Your patient is an
elderly male with history of dementia and multiple medical comorbidities who is
sent to the emergency department after a fall from standing. He complains of
left hip pain and his X-rays demonstrate a comminuted intertrochanteric left
hip fracture. Since the elderly and demented constitute an at-risk population
for inadequate analgesia as well as increased risk of fall, respiratory
depression and delirium from polypharmacy, you wonder what nonpharmacologic
pain control interventions may supplement your pain control management for this
patient?
Clinical question:
Are
nonpharmacologic pain control interventions effective in treating pain
associated with hip fracture? Do nonpharmacologic pain control interventions
reduce the need for opiates in patients with hip fracture?
The Literature:
Several studies have
examined the efficacy of skin traction (foam boot connected to weight via
pulley) versus position of comfort (pillow support) for pain relief in patients
with various hip fractures. In two randomized studies, skin traction showed no
benefit over pillow support:
The first study, published in 2001, was a randomized study enrolling 100
participants. They compared skin traction with a 5lb weight versus pillow
support. The authors found that patients who were treated with pillow support
required less pain medication and reported statistically significantly lower
pain scores prior to surgery (after overnight stay awaiting operative intervention)

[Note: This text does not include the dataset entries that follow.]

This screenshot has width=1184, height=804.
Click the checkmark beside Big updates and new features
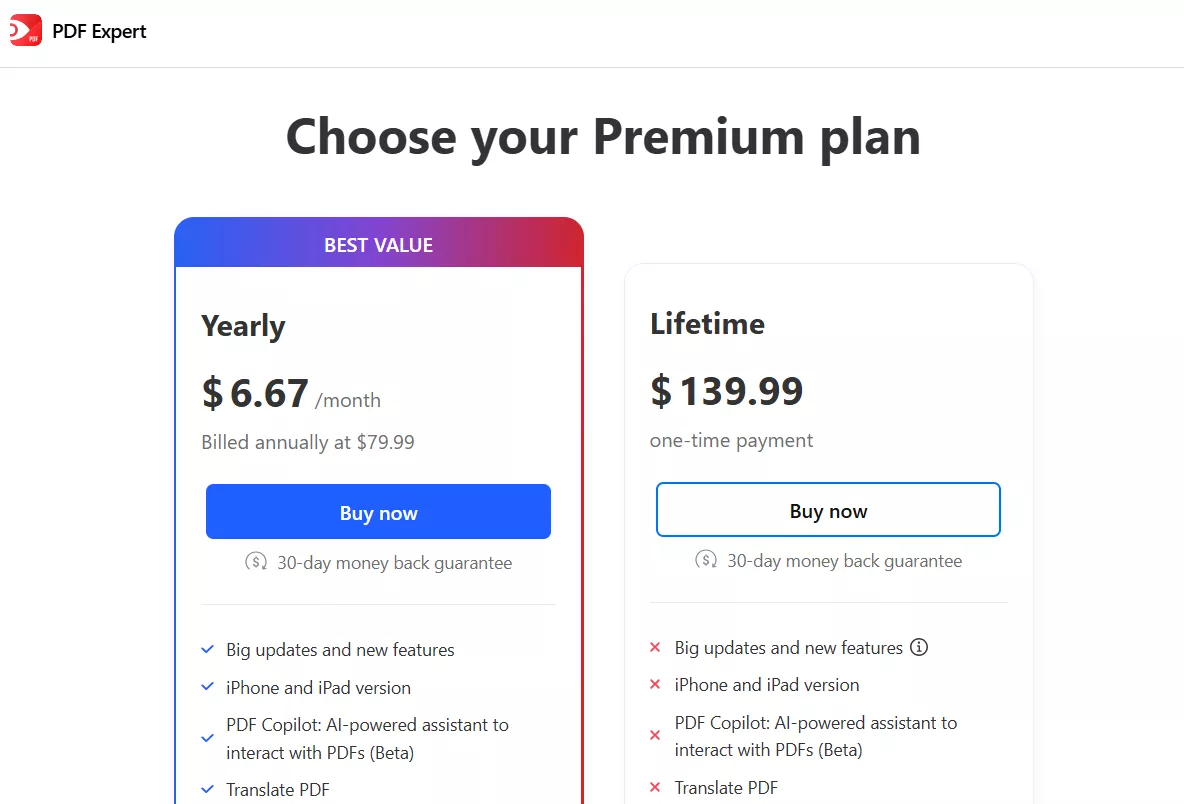click(207, 650)
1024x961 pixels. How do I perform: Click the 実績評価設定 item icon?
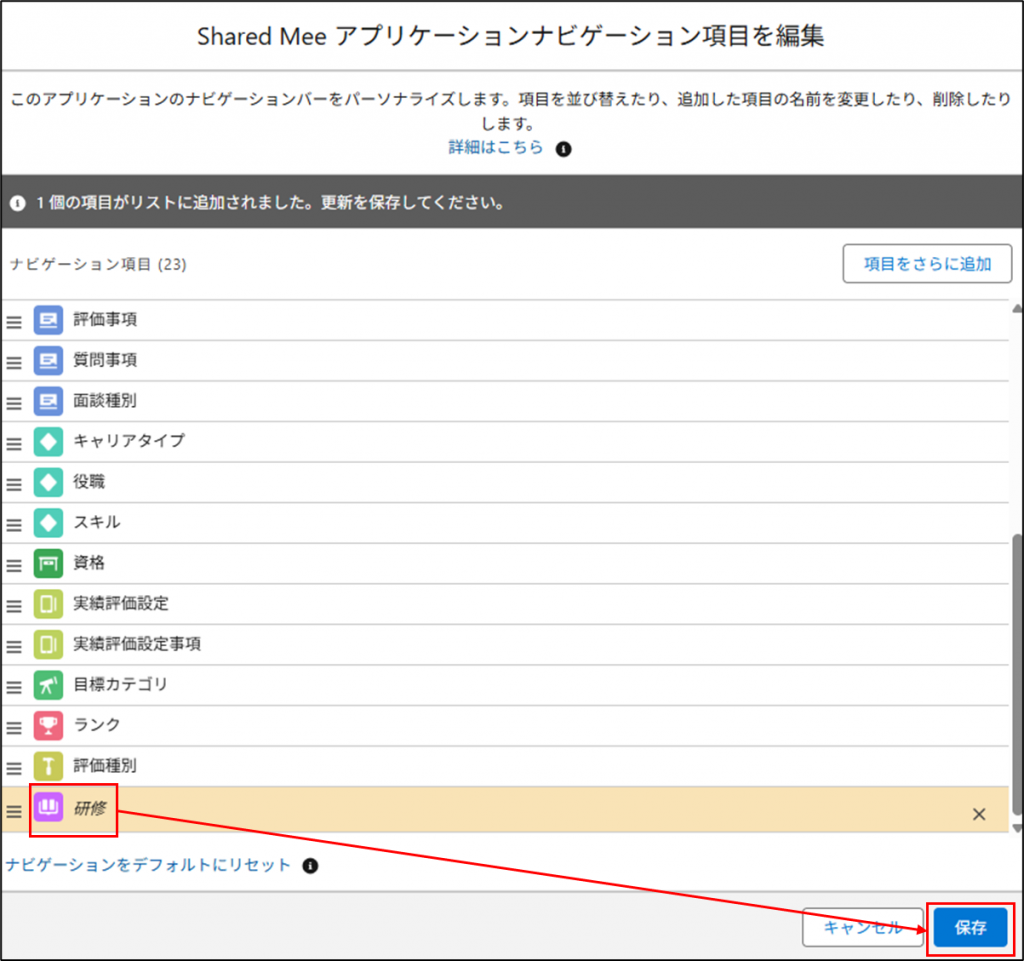pos(48,604)
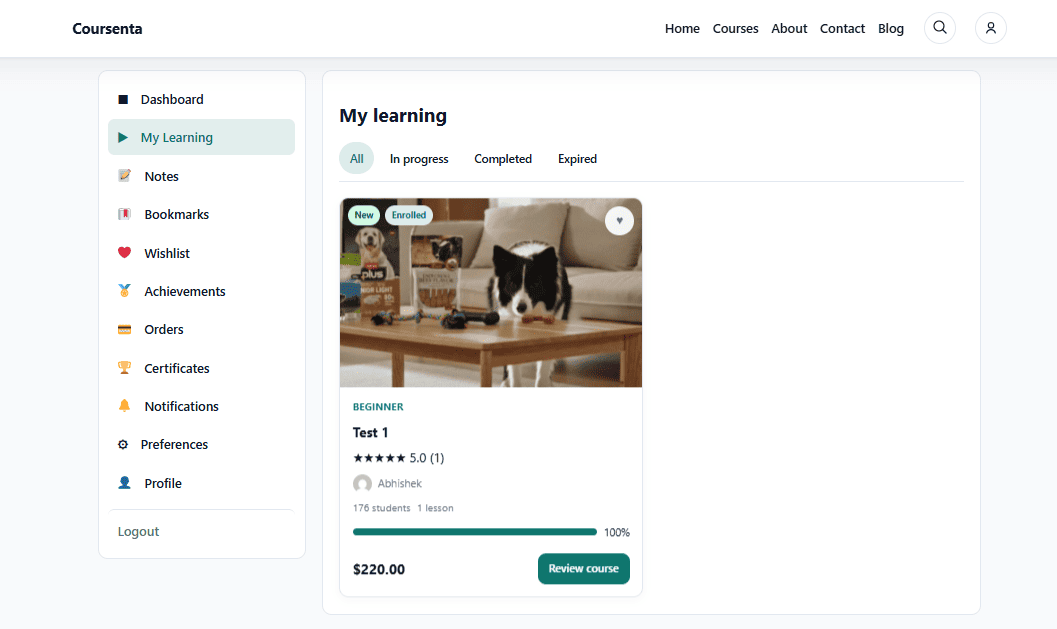Open Achievements via the medal icon
1057x629 pixels.
(125, 291)
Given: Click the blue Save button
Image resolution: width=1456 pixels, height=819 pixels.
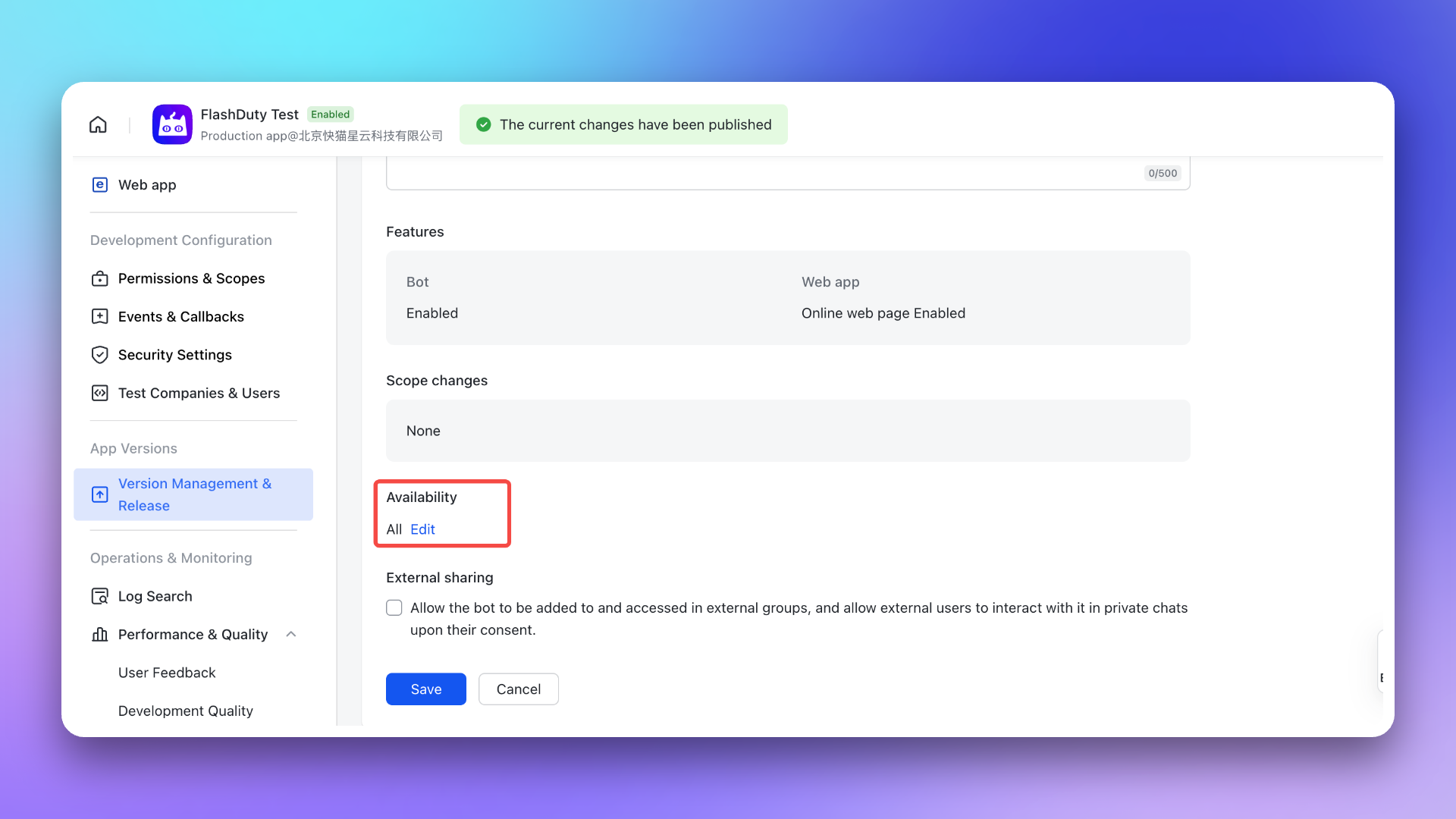Looking at the screenshot, I should point(425,689).
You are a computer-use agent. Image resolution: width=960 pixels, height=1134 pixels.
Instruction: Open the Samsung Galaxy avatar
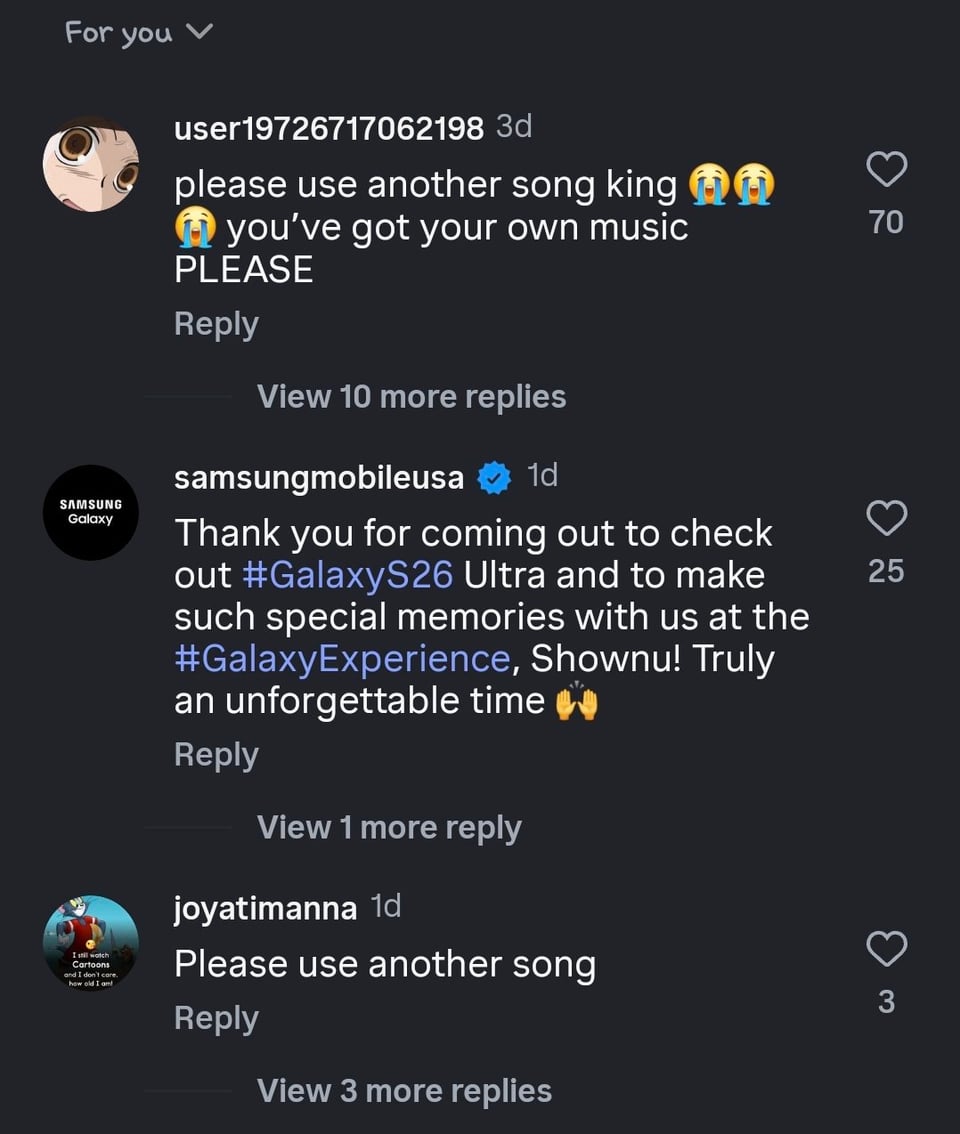click(91, 512)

than their traction treated counterparts (p 0.04). They had an average
reduction of pain score of 2.82 points versus a reduction of 1.76 points. The
average age of patients in the study was 78 and nearly half had
intertrochanteric hip fractures (other half were femoral neck fractures). The
study was limited in that they excluded demented patients in their study as
they were felt unable to demonstrate adequate understanding of the pain scale
and reliably report pain scores.
The second study, released in 2010, included 108 patients randomized to either
weighted traction, unweighted traction apparatus or pillow support. Similarly,
they observed no difference in pain control between pillow and weighted
traction. However, unweighted traction had a statistically significant
improvement in pain control compared to the other two. They attributed this to
a placebo effect as it provided no actual support of the fracture fragments and
did not restrict movement.
Neither study reported negative outcomes associated with pillow treatment,
however both observed minor negative outcomes with skin traction either
weighted or unweighted. These included blistering, pressure sores and
neurapraxia.
Take home:
- At least two
studies demonstrate no improvement in pain control by employing skin traction
over pillow support.
- Moreover, while the pillow group had no reported negative
outcomes related to treatment, the skin traction groups in both studies
reported wounds, blistering, nerve compression, and pain with application of
the treatment.
- In this population with advanced age, comorbid illness, and
potentially limited ability to sense or communicate discomfort with a boot,
these minor problems could develop important long term sequelae.
- My treatment plan for the next elderly hip fracture: Pillow support + adequate
pharmacologic analgesia + consideration for local nerve blocks.
References:
1) Rosen, JE et al, “Efficacy of preoperative skin traction in hip fracture
patients: a prospective, randomized study,” 2001. Journal of Orthopedic Trauma.
Vol. 15(2) 81-85.
2) Sayqi, B et al, “Skin traction and placebo effect in the preoperative pain
control in patients with collum and intertrochanteric femur fractures.” 2010
Bulletin of the NYU Hospital for Joint Diseases. Vol. 68(1) 15 - 17.